Yet not every priest in that era treated Jews with disdain.

Consider the story of Moses and Helen Hiller, a Jewish couple in Nazi-occupied Poland who entrusted their 2-year-old son to a Catholic family named Jachowicz in November of 1942. The Hillers begged their friends to keep their child safe — and, should they not survive, to send him to family members abroad who would bring him up as a Jew. Soon after, the Hillers were deported to Auschwitz. They never returned.

The Jachowiczes came to love the little boy as their own and decided, when the war was over, to adopt him. Mrs. Jachowicz asked a young priest in Krakow to baptize the child, explaining that he had been born Jewish and that his parents had died. But when the priest, some of whose friends had also died in Auschwitz, learned of the Hillers' wish that their son not be lost to the Jewish people, he refused to perform the baptism. Instead he insisted that the Jachowiczes contact the child's relatives.

Today that boy is a middle-aged man, an observant Jew with children of his own. The young priest, whose name was Karol Wojtyla, died last week. He will be buried on Friday as Pope John Paul II, in St. Peter's Basilica in Rome.

When it came to the Jews, John Paul's attitudes were revolutionary. He had grown up with Jews as neighbors and classmates; he and his father rented the second floor of a house whose Jewish owners lived below. At a time when the Polish church could be vilely anti-Semitic — in 1936 the Catholic primate of Poland, Cardinal Augustus Hlond, issued a pastoral letter declaring that ''there will be a Jewish problem as long as Jews remain" and painting Jews as corrupters and atheists guilty of ''spreading pornography" and ''perpetrating fraud, practicing usury, and dealing in prostitution" — the future pope's closest friend was a Jewish boy, Jerzy Kluger. To the young Father Wojtyla, the contempt for Jews and Judaism that came so readily to priests like the one in my father's school must have always rung false, even heretical.

And so he fought it. As a priest in Krakow, he would not countenance the betrayal of murdered Jewish parents by baptizing their child. As a young bishop at the Second Vatican Council, he spoke up powerfully in support of Nostra Aetate, the landmark Vatican declaration that renounced the idea of Jewish guilt for the death of Jesus and affirmed that G-d's covenant with the Jews is unbroken.

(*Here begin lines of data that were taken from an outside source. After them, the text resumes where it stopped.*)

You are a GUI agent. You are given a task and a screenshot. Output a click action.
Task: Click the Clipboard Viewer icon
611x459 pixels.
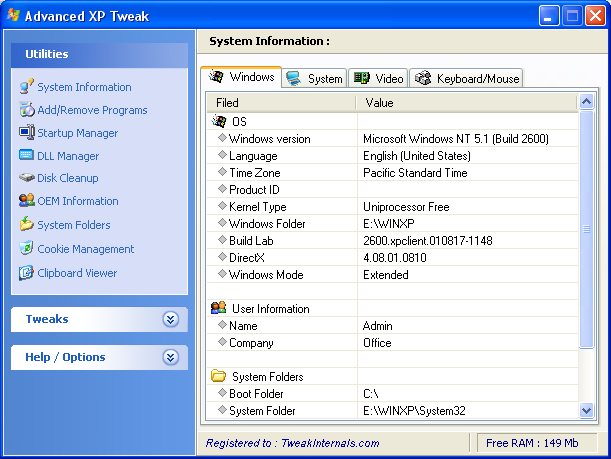click(27, 273)
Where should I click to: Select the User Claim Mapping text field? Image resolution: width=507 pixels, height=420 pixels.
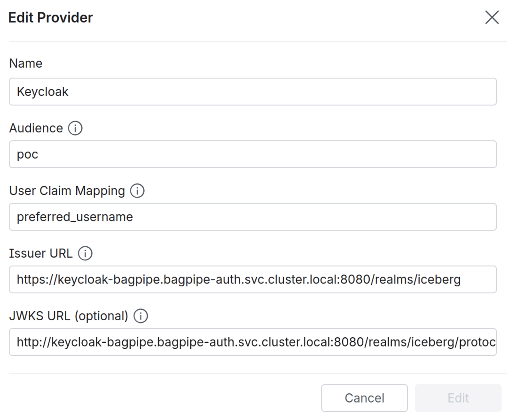(x=253, y=216)
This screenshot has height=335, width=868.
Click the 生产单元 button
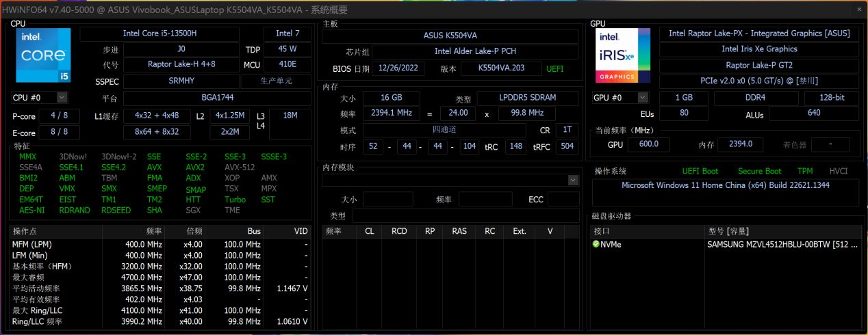pyautogui.click(x=285, y=81)
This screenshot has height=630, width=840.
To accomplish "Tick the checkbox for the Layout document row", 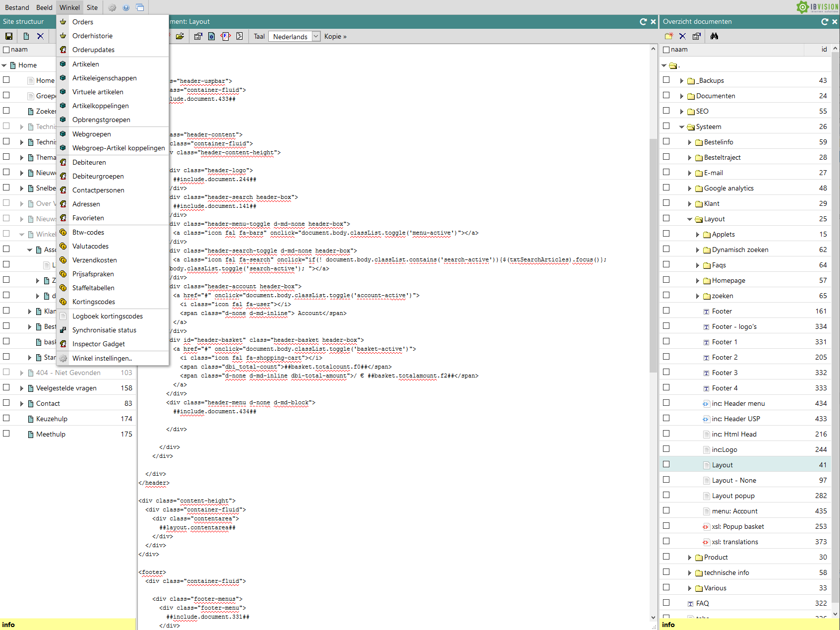I will coord(666,464).
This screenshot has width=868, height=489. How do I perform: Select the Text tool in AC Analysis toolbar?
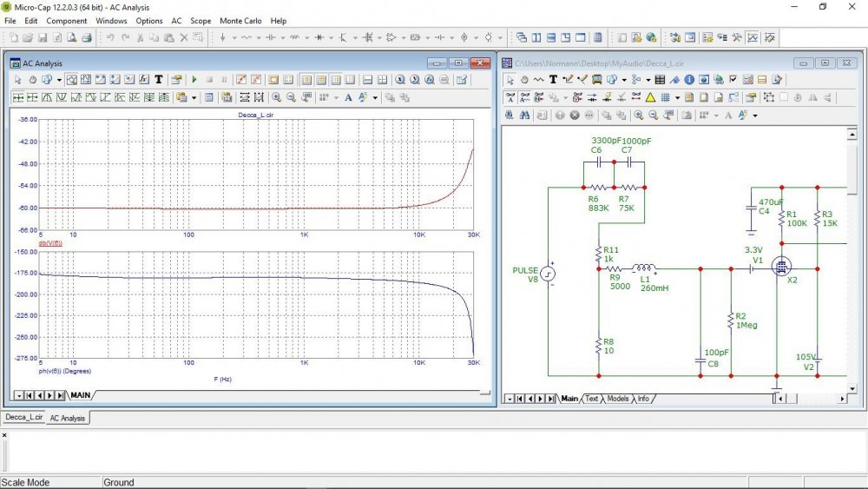159,79
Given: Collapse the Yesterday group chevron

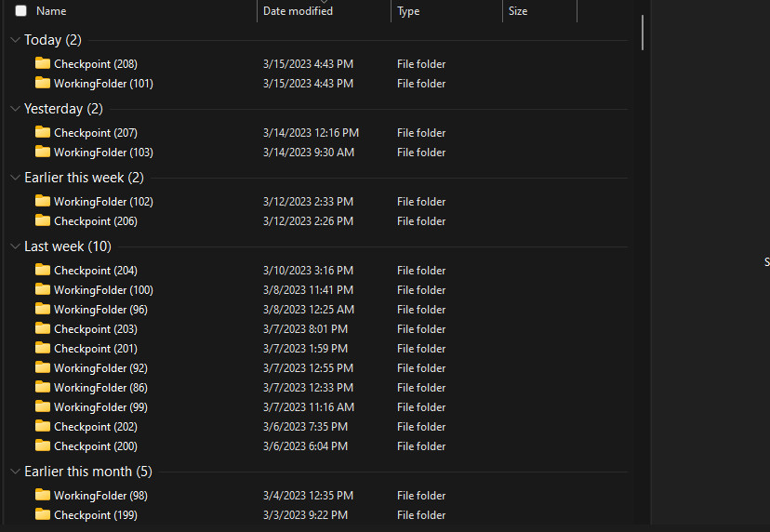Looking at the screenshot, I should 15,109.

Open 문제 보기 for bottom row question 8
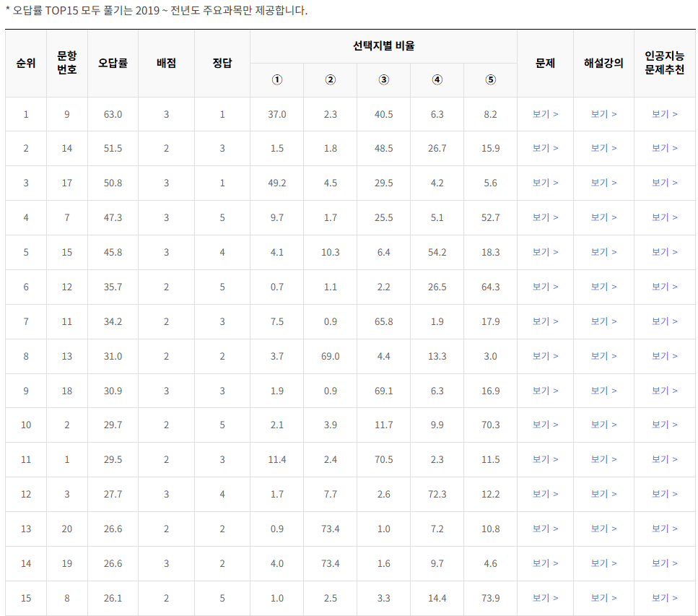(545, 597)
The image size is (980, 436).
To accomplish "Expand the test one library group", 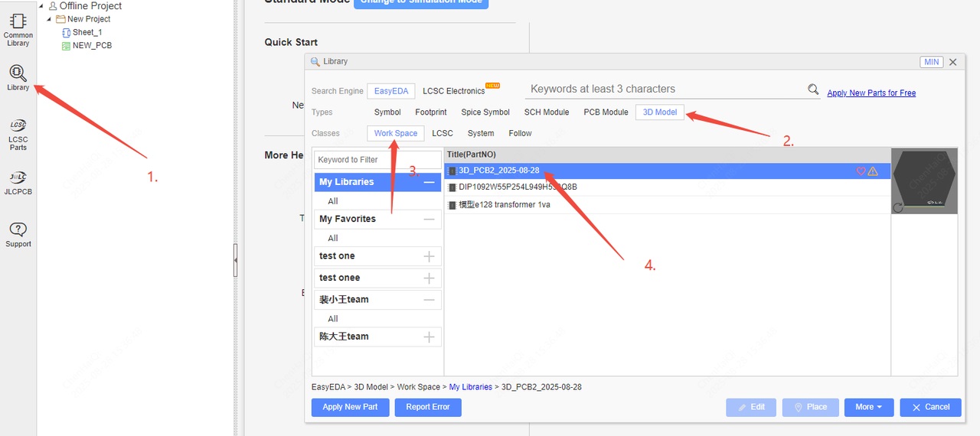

In 1979, on his first papal visit back to Poland, John Paul journeyed to Auschwitz, taking pains to emphasize what the communist government of the day took pains to obscure: the Jewish identity of the Holocaust. ''The very people that received from G-d the commandment 'Thou shall not kill,' itself experienced in a special measure what is meant by killing."

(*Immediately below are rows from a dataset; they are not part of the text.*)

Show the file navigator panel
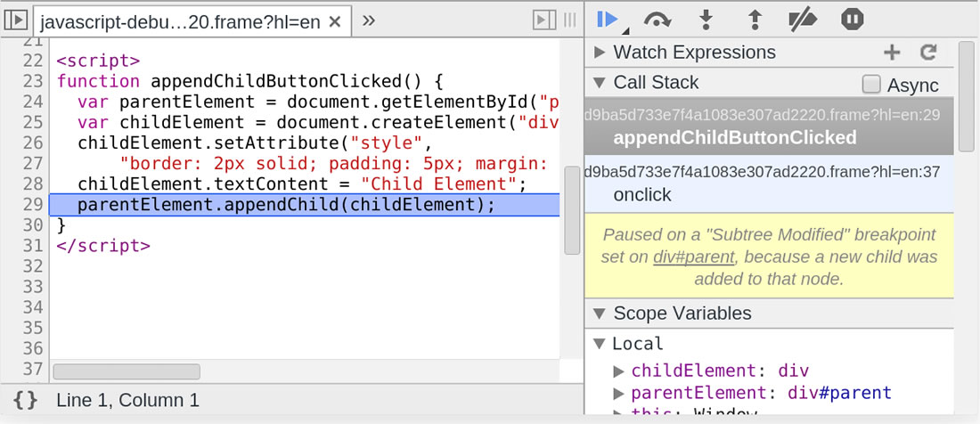 (x=16, y=20)
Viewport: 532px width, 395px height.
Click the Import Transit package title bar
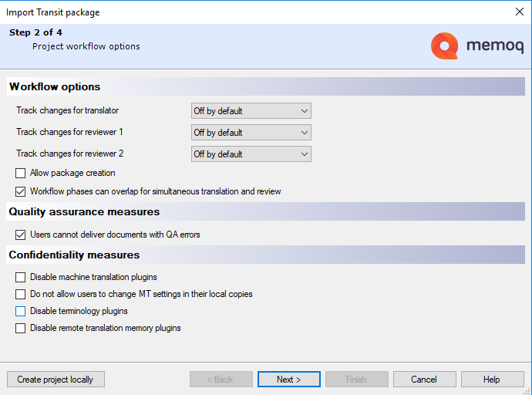pos(231,12)
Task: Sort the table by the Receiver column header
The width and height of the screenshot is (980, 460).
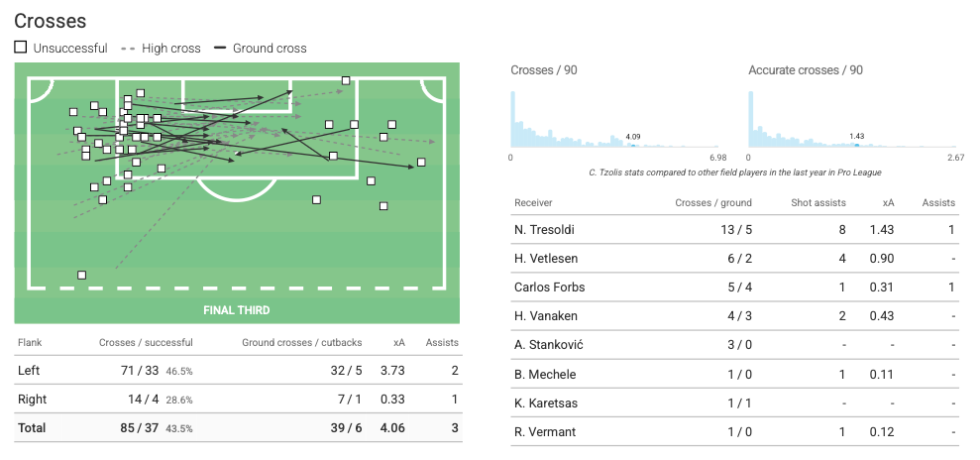Action: [x=533, y=202]
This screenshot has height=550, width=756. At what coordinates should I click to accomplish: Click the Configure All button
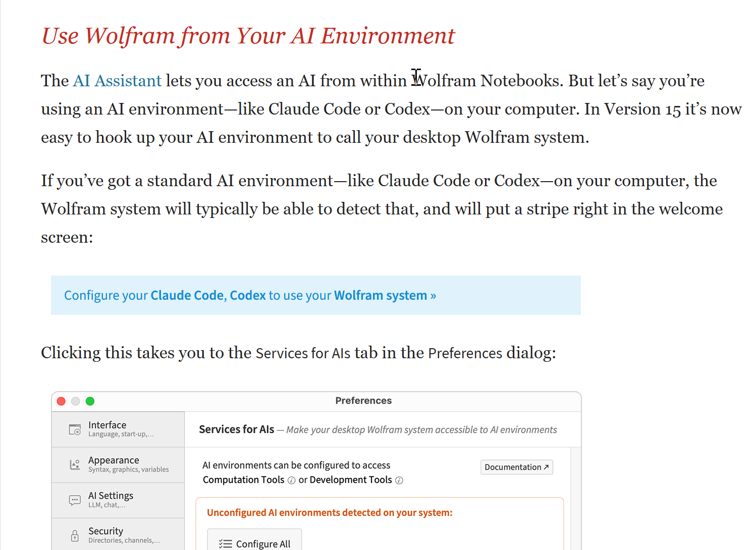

''It is not permissible for anyone to pass by this," he continued, ''with indifference."

Milestone followed milestone. In 1986 he paid the first visit by a pope to the Great Synagogue in Rome, where he stressed the debt that Christians owe to the Jews, ''our elder brothers." In 1993, he formally recognized the state of Israel, repudiating forever the old theology that Jews were doomed to everlasting exile, never again to be sovereign in their homeland. He became the first pope to publicly beg forgiveness for Christian wrongs done to Jews.

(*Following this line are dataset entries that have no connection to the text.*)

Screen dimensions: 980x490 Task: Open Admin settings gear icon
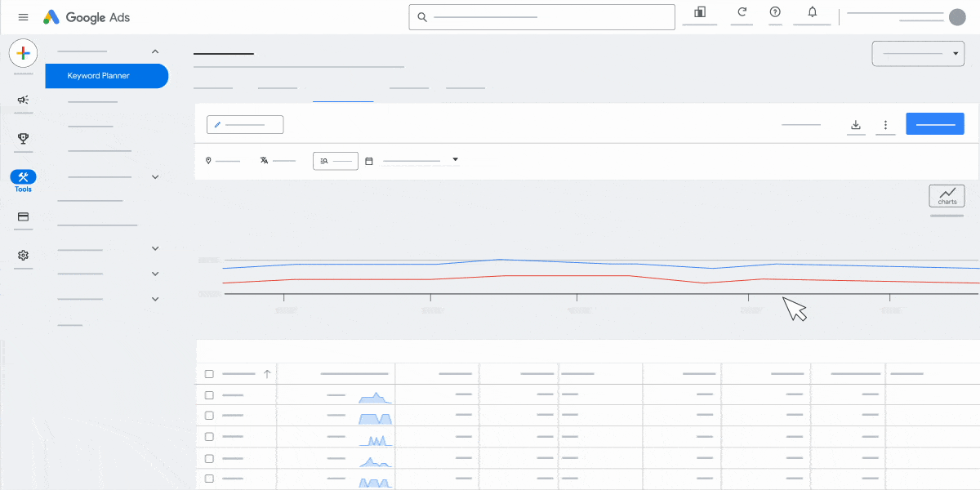coord(23,256)
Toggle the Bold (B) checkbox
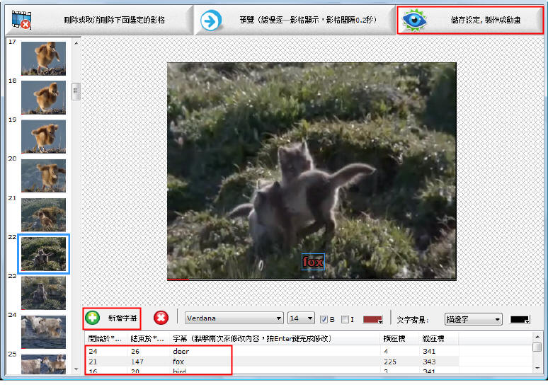The height and width of the screenshot is (392, 548). (x=324, y=319)
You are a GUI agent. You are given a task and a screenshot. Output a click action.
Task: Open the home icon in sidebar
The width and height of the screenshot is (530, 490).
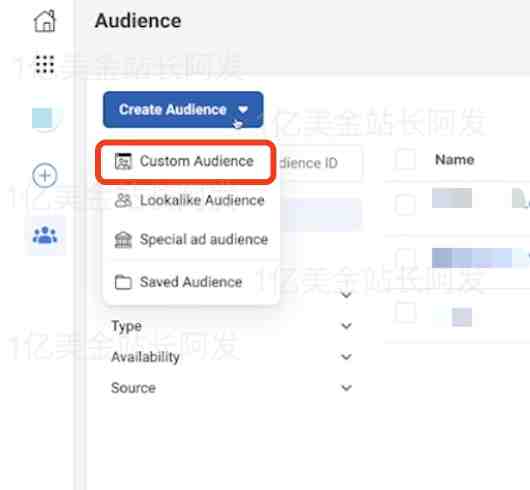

And in 2000, on a deeply emotional pilgrimage to the Holy Land, he became the first pope to pray at the Western Wall, a moment of reverence for the Jewish faith — and for the Temple that was once its beating heart — that would have been unthinkable for most of the preceding two millennia.

If John XXIII was the ''good pope" who set in motion the great shift in the church's relations with the Jewish people, John Paul II was the great pope who made it undeniable and irrevocable. As he is laid to his rest, Jews and Christians will weep together.